**DATA LISTING:**
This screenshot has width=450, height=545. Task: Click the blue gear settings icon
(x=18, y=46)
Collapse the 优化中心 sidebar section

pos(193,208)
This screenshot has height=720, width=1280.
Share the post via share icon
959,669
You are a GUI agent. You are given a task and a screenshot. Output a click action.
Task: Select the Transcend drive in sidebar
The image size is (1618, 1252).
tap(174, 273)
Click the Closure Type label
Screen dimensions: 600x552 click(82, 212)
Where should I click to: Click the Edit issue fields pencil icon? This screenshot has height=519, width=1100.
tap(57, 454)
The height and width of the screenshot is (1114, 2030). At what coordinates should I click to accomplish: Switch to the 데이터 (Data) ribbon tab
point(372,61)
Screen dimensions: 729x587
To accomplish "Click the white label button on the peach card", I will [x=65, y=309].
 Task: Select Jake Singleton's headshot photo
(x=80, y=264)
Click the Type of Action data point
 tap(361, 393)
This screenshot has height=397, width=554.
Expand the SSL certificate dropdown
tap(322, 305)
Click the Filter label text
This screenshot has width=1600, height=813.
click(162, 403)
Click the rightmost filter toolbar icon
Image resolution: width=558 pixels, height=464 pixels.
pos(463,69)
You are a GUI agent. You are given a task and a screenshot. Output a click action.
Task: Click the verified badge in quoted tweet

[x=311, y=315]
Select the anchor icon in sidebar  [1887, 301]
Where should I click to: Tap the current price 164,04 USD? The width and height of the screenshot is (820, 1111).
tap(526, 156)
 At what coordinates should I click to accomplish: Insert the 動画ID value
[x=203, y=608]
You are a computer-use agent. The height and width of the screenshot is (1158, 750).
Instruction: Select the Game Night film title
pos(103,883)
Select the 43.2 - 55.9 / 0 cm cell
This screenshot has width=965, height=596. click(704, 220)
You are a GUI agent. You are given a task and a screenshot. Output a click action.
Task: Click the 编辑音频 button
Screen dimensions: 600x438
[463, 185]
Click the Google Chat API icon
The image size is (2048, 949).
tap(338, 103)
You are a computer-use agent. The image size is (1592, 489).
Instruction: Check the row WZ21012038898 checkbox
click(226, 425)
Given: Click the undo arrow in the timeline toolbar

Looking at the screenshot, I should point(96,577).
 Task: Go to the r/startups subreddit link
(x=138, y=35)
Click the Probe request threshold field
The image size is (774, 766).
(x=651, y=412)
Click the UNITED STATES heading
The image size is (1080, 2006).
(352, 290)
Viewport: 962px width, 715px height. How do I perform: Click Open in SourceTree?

**WRITTEN REQUEST:**
Convert the data above into a Markdown table with the columns Row and Line, putting a row number in the first and each non-blank line of the data in the second.

**EXERCISE OUTPUT:**
| Row | Line |
|---|---|
| 1 | This screenshot has width=450, height=545. Task: Click the blue gear settings icon |
| 2 | (x=18, y=46) |
| 3 | Collapse the 优化中心 sidebar section |
| 4 | pos(193,208) |
| 5 | This screenshot has height=720, width=1280. |
| 6 | Share the post via share icon |
| 7 | 959,669 |
| 8 | You are a GUI agent. You are given a task and a screenshot. Output a click action. |
| 9 | Task: Select the Transcend drive in sidebar |
| 10 | The image size is (1618, 1252). |
| 11 | tap(174, 273) |
| 12 | Click the Closure Type label |
| 13 | Screen dimensions: 600x552 click(82, 212) |
| 14 | Where should I click to: Click the Edit issue fields pencil icon? This screenshot has height=519, width=1100. |
| 15 | tap(57, 454) |
| 16 | The height and width of the screenshot is (1114, 2030). At what coordinates should I click to accomplish: Switch to the 데이터 (Data) ribbon tab |
| 17 | point(372,61) |
| 18 | Screen dimensions: 729x587 |
| 19 | To accomplish "Click the white label button on the peach card", I will [x=65, y=309]. |
| 20 |  Task: Select Jake Singleton's headshot photo |
| 21 | (x=80, y=264) |
| 22 | Click the Type of Action data point |
| 23 |  tap(361, 393) |
| 24 | This screenshot has height=397, width=554. |
| 25 | Expand the SSL certificate dropdown |
| 26 | tap(322, 305) |
| 27 | Click the Filter label text |
| 28 | This screenshot has width=1600, height=813. |
| 29 | click(162, 403) |
| 30 | Click the rightmost filter toolbar icon |
| 31 | Image resolution: width=558 pixels, height=464 pixels. |
| 32 | pos(463,69) |
| 33 | You are a GUI agent. You are given a task and a screenshot. Output a click action. |
| 34 | Task: Click the verified badge in quoted tweet |
| 35 | [x=311, y=315] |
| 36 | Select the anchor icon in sidebar  [1887, 301] |
| 37 | Where should I click to: Tap the current price 164,04 USD? The width and height of the screenshot is (820, 1111). |
| 38 | tap(526, 156) |
| 39 |  At what coordinates should I click to accomplish: Insert the 動画ID value |
| 40 | [x=203, y=608] |
| 41 | You are a computer-use agent. The height and width of the screenshot is (1158, 750). |
| 42 | Instruction: Select the Game Night film title |
| 43 | pos(103,883) |
| 44 | Select the 43.2 - 55.9 / 0 cm cell |
| 45 | This screenshot has width=965, height=596. click(704, 220) |
| 46 | You are a GUI agent. You are given a task and a screenshot. Output a click action. |
| 47 | Task: Click the 编辑音频 button |
| 48 | Screen dimensions: 600x438 |
| 49 | [463, 185] |
| 50 | Click the Google Chat API icon |
| 51 | The image size is (2048, 949). |
| 52 | tap(338, 103) |
| 53 | You are a computer-use agent. The image size is (1592, 489). |
| 54 | Instruction: Check the row WZ21012038898 checkbox |
| 55 | click(226, 425) |
| 56 | Given: Click the undo arrow in the timeline toolbar |
| 57 | Looking at the screenshot, I should point(96,577). |
| 58 |  Task: Go to the r/startups subreddit link |
| 59 | (x=138, y=35) |
| 60 | Click the Probe request threshold field |
| 61 | The image size is (774, 766). |
| 62 | (x=651, y=412) |
| 63 | Click the UNITED STATES heading |
| 64 | The image size is (1080, 2006). |
| 65 | (352, 290) |
| 66 | Viewport: 962px width, 715px height. How do I perform: Click Open in SourceTree? |